This is the funeral last October of 12-year-old Junaid Ahmad who was killed by pellet injuries to his head & body. Residents in the area said the young boy was sprayed with pellets while he was on the lawn outside his home which was near a protest but Indian authorities claimed they shot him while he was protesting. It was in the period of mass uprising after the execution of the young man whose name & image cannot be put on FB without censorship but whose funeral was attended by 600,000 mourners.

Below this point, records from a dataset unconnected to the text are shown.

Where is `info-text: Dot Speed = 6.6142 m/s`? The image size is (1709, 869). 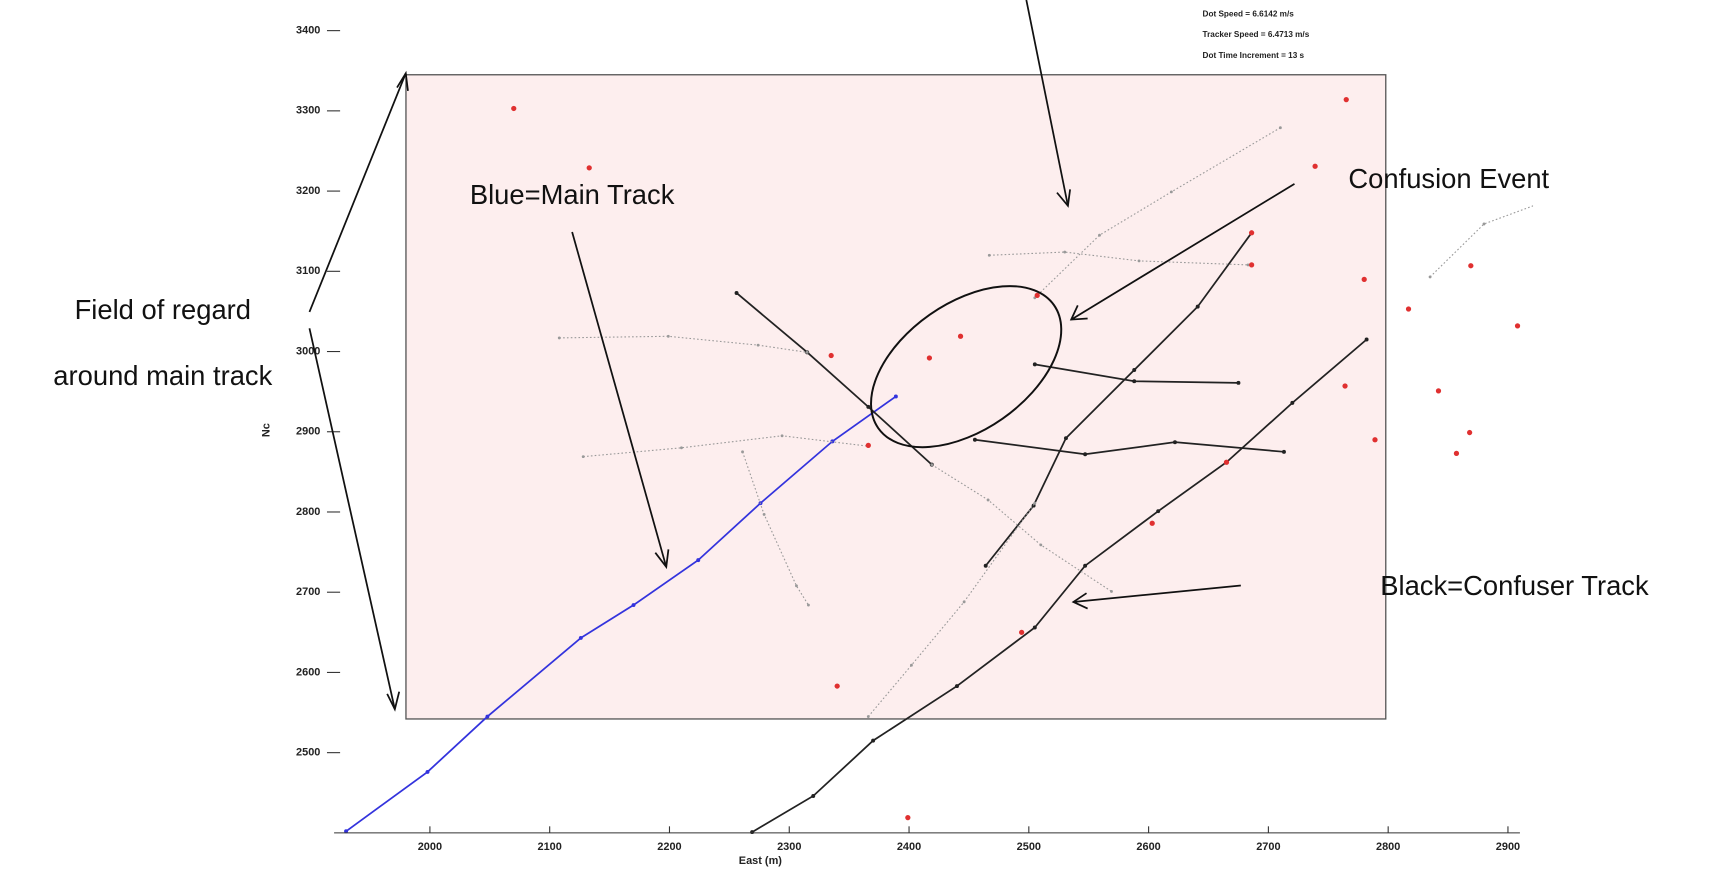 info-text: Dot Speed = 6.6142 m/s is located at coordinates (1249, 14).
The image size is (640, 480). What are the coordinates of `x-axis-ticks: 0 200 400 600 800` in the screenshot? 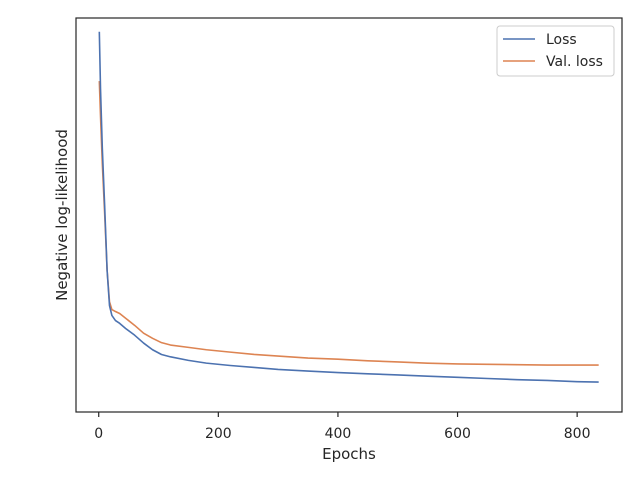 It's located at (342, 427).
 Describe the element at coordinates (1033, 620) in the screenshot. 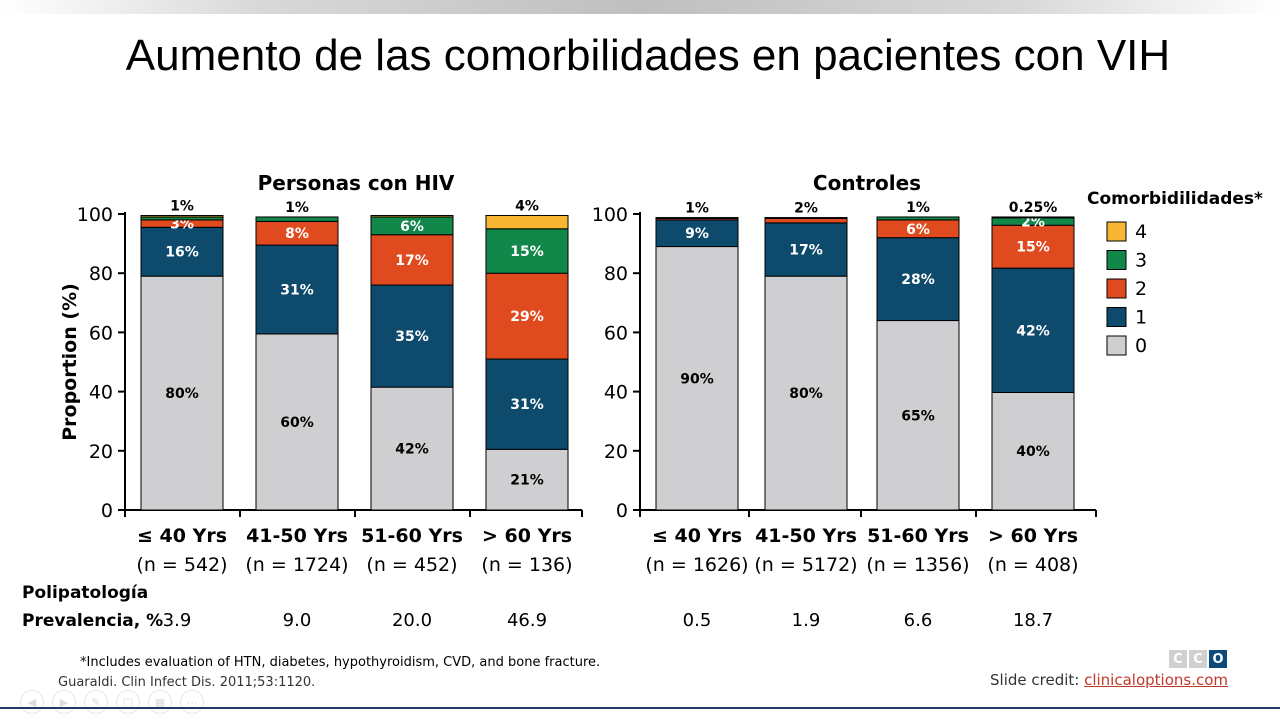

I see `prevalence-value: 18.7` at that location.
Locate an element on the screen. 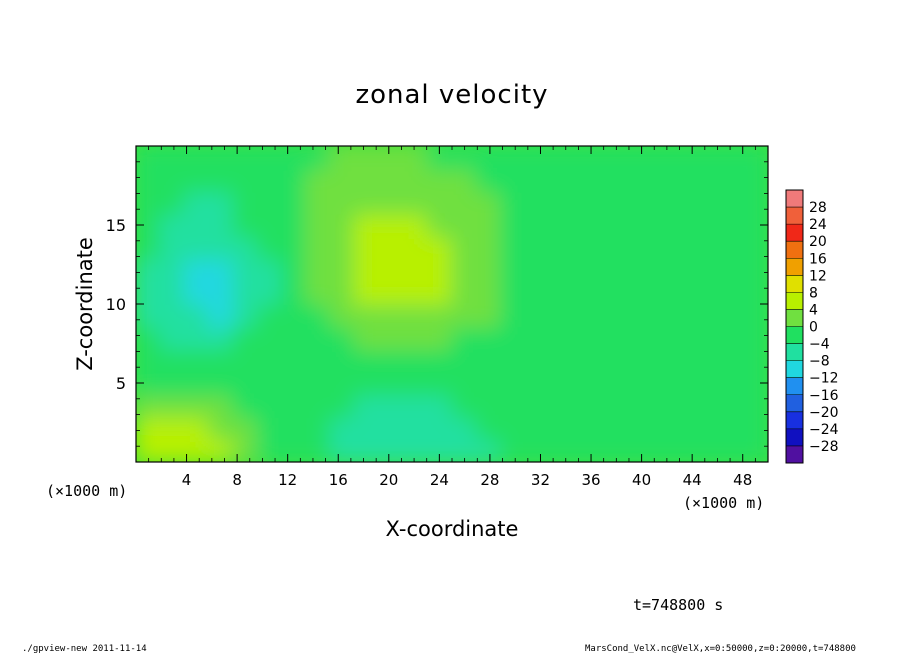  x-tick-label: 4 is located at coordinates (187, 480).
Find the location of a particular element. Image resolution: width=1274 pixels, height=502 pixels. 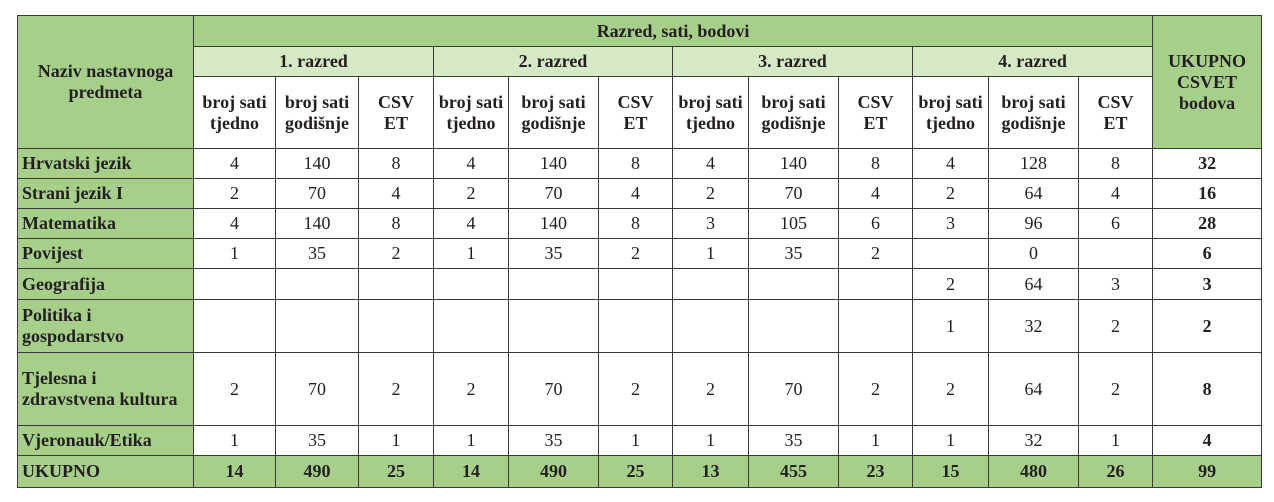

column-header: broj sati tjedno is located at coordinates (234, 112).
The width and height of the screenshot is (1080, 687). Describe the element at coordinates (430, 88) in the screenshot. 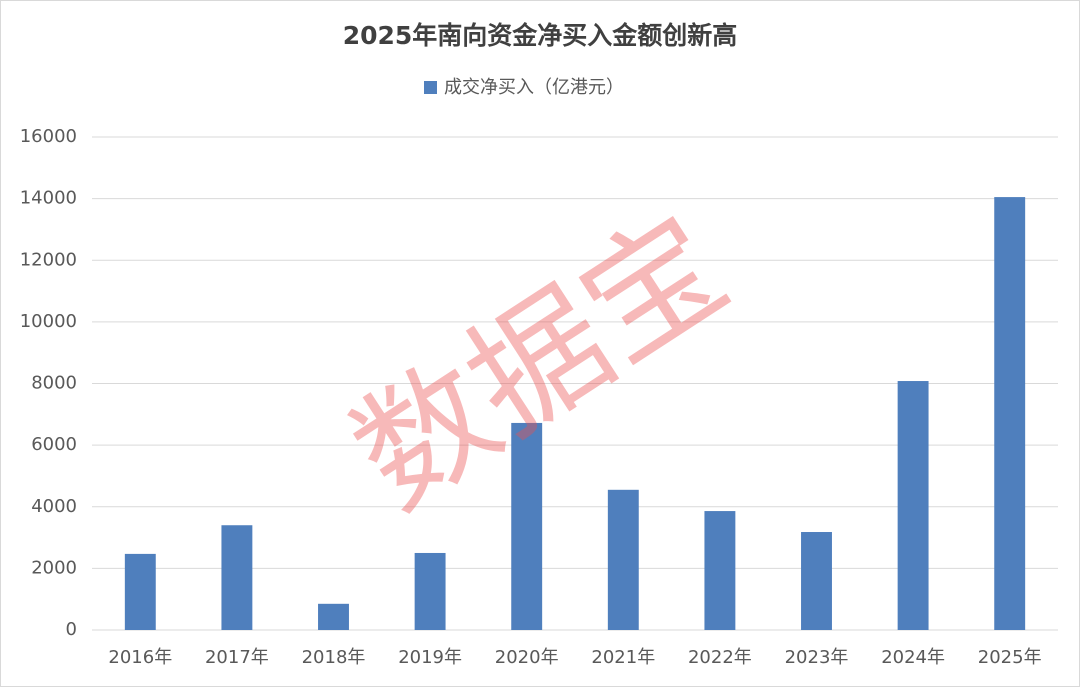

Honestly, does it really matter whether they killed an unarmed young schoolboy while he was standing on his lawn or while he was protesting? What gives India the right to shoot at unarmed protesters? Does India, which calls itself a democracy, not allow protests without violently assaulting them? Clearly not, since the funeral procession/protest for young Junaid was also fired at with pellet guns & tear gas. The mourners here are struggling to hold up the funeral bier while at the same time ducking a barrage of tear gas shelling & pellets.
Indian army officials like to claim they are forced to fire in self-defense from attacking mobs & stone pelters. Hard to claim that when you show up at the funeral of a young boy you killed & start shooting. Some would call that a provocation, even outright military aggression amounting to a human rights crime. Maybe not Indian media or Fox News, but most sane people.
Officials said they attacked the funeral–actually they said the attack was warning shots that accidentally fell too close to the mourners–to keep protests from spreading. A more certain way to stop protests from spreading would be to stop shooting at protesters & funeral corteges. They would end them completely if they ended the occupation & left Kashmir for good.
Indian media thought they were being slick when they asked “What was a 12-year-old boy doing in a protest? Why did his parents allow him to go out?” As if Indian soldiers shooting at unarmed protesters was the fault of indulgent Kashmiri child-rearing practices & not a brutal occupation. Slick. But not slick enough.
End the occupation. Self-determination for Kashmir.